Adam Smith Statue (Edinburgh): Image by [scotlandstudycentre from Pixabay]
Bitcoin is a financial
system, and it is designed to return capitalism to the system that individuals
such as Adam Smith promoted. Capitalism is a system that allows the free action
of the baker or the candle maker or the software developer seeking to trade
fairly, without exploitation. It is such a system that allows for long-term
growth—without the exploitation by interest groups, government, greedy
individuals, or ‘rent-seekers’.
In the last 30 to 40
years, we have seen a seismic shift in the nature of how corporations are
managed. Individuals who seek to exploit by making short-term gains at the
expense of the business have become the norm, with companies both in Silicon
Valley and at Wall Street fostering unfair business practices. Businesses and
companies are virtual people under the law. And as virtualised persons,
companies have obligations within society. Citizenship gives us rights and
privileges, which apply to corporations, too. Yet, rights and privileges do not
come without responsibilities. Corporate citizens need to act as citizens, for
they are part of society.
Corporate actors need
to build an environment that is conducive to long-term growth. The situation
requires investor approval. Here, the choice of investors is essential. Where
an organisation seeks merely to benefit from short-term gains and promoting the
price of an asset and not to grow across years, the lifespan of the
organisation will be short-lived.
Social responsibility
is not the same thing as not making a profit. But few seem to understand that a
long-term path to profitability and sustainable business practice present
something different from an increase in the short-term share price.
Equally, business is
not a tool for social activism, and it is not a tool of government. As virtual
citizens, companies also have rights. Corporate citizenship means that the government
does not have the right to dictate how money and profit are spent. Responsible
corporations cannot be seen as the lapdog of whatever social justice platform
seeking to redistribute wealth at any particular time. Corporations are not
tools for delivering social change, but, at the same time, they come under all
of the other responsibilities of citizenship. Corporations own property. Property
owners have duties and responsibilities. Corporations have rights, yet, they
live in a community, in society, which means that they have both rights and obligations.
Milton Friedman was in error when he said that corporations only had a
responsibility to their shareholders. Corporations are made up of many
entities. If a corporation does not treat their personnel and their suppliers
well, they will find a higher turnover, which leads to higher costs. In the
long term, short-term gains reduce profitability.
Whether we are talking
about mercantilism or fascism or state capitalism, as has become fashionable in
many Communist countries, where business becomes the lapdog of state and social
activist groups, it falls into the same problems as it does as the lapdog of
the ‘rent-seekers’ and financial vampires that inhabit much of Wall Street and
Silicon Valley. Such groups offer promises of short-term benefits as they bleed
their corporate victim dry.
Investors are
different from traders; a trader only cares about short-term gains.They
will happily make money by manipulating the price of an asset, shorting the
same asset as its price goes down and pumping it to go up, making money at each
change in price. A trader carries a use: speculators are necessary for markets.
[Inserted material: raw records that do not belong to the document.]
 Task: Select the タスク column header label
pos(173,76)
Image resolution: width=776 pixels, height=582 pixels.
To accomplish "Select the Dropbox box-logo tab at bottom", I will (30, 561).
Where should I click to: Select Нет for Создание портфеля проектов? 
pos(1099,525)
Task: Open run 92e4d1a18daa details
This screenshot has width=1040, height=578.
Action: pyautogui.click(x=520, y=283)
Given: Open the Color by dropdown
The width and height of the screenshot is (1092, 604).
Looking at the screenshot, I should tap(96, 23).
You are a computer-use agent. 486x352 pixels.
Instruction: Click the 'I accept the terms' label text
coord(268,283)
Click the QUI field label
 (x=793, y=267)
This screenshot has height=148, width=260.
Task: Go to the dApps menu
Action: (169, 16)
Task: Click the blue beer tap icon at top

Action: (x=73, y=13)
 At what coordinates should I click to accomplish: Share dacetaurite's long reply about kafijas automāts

But they need to be informed speculators and not merely gamblers. The financial
market cannot function without speculation; it is such individuals who act as
market makers and provide liquidity. As with any ecosystem, be it merely a
virtualised analogy of human activities, as with financial markets or with
global ecosystems and the environment, the introduction of what can be adverse
at scale can be essential when limited in scope.
A business is
responsible not only to its investors and shareholders, but for many other
aspects of society. To succeed long-term and not merely gain in some
pathological prisoner’s dilemma, leading to the benefit of one costing another
in a zero-sum game, a business needs to grow both itself and its environment.
It needs to ensure that suppliers are sound and that they don’t engage in unfair
business practices. It needs to safeguard against fraud and ensure that the
employees within the organisation are looked after. Such provisions do not mean
that employees dictate the company policy or strategy or control the
organisation. It means that employees are taken into account. That they have a
career path and that they are not exploited.
A good organisation is
one that has not only loyal employees, but personnel who value the mission they
are a part of, who can see their role as more than just a job. In creating a
workplace where people can work as a team, we create an environment that
delivers more than a mere job; it can become a calling. It can become something
that people will do because they believe in it—and not because they earn a pay
cheque.
Managers and
executives in an organisation are not merely there to derive a pump in the
share price. They exist to steward the organisation into the future. The title
of the steward presents an important distinction: stewards are not kings, and I
used the word steward very carefully. A steward traditionally acted to
maintain a realm when the lord or king was not around. They did not have the
ultimate power, and they could not do anything they wished. Stewardship is the
form of leadership that is needed if we are to take global corporations
successfully into a secure future that people want to be a part of.
Bitcoin is not a
system that is designed to deliver ‘permissionless’ development. Nothing in the
world is ‘permissionless’, nor can anything be. A world that has no obligations
or responsibilities is not a world that can have growth. The concept of ‘permissionless’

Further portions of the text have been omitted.